When you decided to file for divorce, you didn’t want the situation to turn into a long, drawn-out courtroom battle. You really just wanted to devise a fair settlement plan and to sign a co-parenting agreement that keeps your children’s best interests in mind. Your ultimate goal was to amicably resolve your differences, leave the past behind and move on to help your kids adapt to a new lifestyle.
In a perfect world, that’s how all Georgia divorces would unfold. In reality, however, it’s often not so, especially if one of the spouses involved is angry or trying to get revenge against the other. Did you recently notice money missing from your jointly owned bank account? There might be a reasonable explanation or your spouse might be trying to hide assets before you enter property division proceedings.

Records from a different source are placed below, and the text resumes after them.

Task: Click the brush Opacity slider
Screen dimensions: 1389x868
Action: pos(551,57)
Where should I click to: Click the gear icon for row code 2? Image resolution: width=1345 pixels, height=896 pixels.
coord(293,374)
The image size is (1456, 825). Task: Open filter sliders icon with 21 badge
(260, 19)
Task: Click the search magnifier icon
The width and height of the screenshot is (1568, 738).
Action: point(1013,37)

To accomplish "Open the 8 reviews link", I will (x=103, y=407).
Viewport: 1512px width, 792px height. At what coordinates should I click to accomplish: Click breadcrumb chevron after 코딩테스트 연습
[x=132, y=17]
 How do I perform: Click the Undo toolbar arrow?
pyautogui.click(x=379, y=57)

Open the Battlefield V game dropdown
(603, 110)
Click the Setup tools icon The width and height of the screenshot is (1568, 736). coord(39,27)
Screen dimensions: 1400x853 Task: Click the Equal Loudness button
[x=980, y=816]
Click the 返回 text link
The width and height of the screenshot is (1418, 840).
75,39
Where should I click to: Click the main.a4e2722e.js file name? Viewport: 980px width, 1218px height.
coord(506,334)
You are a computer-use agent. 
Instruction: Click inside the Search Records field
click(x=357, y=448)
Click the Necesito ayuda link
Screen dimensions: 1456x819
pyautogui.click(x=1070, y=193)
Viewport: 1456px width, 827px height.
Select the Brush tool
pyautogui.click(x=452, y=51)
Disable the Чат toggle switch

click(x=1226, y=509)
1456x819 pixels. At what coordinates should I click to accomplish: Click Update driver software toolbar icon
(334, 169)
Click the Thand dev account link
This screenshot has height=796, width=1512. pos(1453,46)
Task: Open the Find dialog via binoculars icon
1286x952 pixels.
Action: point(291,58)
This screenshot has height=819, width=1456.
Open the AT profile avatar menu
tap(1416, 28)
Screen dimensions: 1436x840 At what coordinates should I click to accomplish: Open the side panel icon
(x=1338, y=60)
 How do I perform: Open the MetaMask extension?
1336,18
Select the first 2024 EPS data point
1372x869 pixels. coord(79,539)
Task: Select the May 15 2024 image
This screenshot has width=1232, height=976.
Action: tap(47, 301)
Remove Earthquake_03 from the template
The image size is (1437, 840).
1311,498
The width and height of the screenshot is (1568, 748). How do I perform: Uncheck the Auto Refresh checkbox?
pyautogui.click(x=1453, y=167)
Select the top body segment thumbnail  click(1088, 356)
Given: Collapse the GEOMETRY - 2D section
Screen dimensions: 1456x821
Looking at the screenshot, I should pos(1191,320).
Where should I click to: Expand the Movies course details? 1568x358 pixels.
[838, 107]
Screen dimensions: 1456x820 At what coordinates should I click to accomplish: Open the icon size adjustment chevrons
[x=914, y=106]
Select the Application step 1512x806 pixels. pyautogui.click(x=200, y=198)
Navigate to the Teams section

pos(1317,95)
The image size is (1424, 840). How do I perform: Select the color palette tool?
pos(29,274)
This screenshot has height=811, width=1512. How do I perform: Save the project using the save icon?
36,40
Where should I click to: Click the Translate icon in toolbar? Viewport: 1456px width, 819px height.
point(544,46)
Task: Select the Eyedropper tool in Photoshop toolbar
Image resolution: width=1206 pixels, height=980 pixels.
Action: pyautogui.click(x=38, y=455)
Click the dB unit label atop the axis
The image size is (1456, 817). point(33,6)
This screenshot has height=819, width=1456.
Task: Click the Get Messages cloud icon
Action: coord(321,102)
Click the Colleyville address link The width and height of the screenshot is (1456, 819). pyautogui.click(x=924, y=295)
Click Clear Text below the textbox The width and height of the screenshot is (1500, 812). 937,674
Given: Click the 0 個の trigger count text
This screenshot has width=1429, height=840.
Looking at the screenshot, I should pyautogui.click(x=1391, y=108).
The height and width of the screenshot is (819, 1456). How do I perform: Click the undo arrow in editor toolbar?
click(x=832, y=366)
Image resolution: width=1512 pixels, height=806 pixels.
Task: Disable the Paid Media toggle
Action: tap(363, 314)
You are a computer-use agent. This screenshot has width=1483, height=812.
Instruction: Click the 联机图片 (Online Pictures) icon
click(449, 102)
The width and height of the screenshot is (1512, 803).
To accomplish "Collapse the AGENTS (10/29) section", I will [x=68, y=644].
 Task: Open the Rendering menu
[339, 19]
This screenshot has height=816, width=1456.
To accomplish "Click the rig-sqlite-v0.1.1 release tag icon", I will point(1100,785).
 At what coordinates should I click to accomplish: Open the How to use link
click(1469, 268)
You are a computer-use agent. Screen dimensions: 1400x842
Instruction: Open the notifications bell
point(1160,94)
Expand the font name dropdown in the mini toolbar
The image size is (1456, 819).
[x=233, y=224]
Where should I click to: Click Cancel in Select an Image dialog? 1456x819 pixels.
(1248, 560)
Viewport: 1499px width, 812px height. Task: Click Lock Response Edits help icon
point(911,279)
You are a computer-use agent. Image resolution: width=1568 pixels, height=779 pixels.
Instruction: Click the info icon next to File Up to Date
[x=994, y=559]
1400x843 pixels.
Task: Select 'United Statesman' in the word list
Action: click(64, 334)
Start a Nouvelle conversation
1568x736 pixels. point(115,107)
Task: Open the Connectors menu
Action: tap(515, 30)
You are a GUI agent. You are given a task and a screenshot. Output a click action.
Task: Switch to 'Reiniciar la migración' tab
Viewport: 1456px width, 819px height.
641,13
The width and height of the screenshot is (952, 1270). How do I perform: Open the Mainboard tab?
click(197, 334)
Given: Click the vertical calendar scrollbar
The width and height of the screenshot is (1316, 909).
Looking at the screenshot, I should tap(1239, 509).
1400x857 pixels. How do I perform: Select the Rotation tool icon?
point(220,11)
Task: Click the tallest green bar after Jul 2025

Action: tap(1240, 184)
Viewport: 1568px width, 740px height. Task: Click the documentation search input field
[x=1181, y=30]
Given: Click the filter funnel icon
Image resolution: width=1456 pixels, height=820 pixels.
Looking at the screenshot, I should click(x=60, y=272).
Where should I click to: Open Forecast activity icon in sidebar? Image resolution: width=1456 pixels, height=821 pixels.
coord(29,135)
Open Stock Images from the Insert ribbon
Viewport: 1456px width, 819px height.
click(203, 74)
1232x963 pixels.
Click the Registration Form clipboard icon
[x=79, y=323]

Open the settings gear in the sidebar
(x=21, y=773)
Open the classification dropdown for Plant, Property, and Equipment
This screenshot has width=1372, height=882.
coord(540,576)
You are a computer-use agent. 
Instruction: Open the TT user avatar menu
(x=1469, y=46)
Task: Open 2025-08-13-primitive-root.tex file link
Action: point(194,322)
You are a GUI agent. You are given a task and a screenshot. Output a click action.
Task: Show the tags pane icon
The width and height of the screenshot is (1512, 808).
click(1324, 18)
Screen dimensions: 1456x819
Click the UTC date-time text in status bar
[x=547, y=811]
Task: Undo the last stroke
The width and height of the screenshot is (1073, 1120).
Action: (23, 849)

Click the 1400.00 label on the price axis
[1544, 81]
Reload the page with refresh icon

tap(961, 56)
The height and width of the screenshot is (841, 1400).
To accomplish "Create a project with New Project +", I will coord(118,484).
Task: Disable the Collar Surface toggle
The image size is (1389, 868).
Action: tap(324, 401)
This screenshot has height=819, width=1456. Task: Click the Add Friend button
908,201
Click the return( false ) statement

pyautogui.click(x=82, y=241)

Where to look if you suspect this problem
Many Georgia spouses have dealt with hidden asset problems in divorce. The following list shows ways people often try to carry out such schemes:
- As mentioned earlier, if you believe your spouse has been making withdrawals from a joint bank account, you have the right to inquire where the money is going. If your spouse gets defensive or you are not satisfied with the answer, you may want to further investigate the situation.
- Sometimes, a parent will open a bank account for a minor with the hidden intention of siphoning money into the account that he or she is trying to hide until the court finalizes his or her divorce.
- A thorough review of tax forms is a good place to start to look for hidden assets. By overpaying the Internal Revenue Service, your spouse may be hoping to eventually get the money back as a refund.
- It’s not a bad idea to search dresser drawers, closets, the garage or any other location you think your spouse might hide cash. If someone suddenly opens a post office or safety deposit box, it could definitely be a sign of a hidden asset problem.
- Another common hidden asset plot is to transfer money to a third party. Did your spouse tell you he or she was giving money to a friend or relative as a loan or to pay back a loan you did not know had transpired?
You should consider each of these issues a red flag if you’re headed for property division proceedings and you suspect your spouse is not being fully transparent regarding assets.
What to do if you suspect this problem
Hiding assets in divorce is a nasty, mean-spirited thing to do. It is also illegal, and the judge overseeing your case isn’t likely to look favorably on the party who is trying to beat the system. The first logical steps to take to rectify a hidden asset problem are to bring the matter to the court’s attention and be ready to show evidence to substantiate your claim.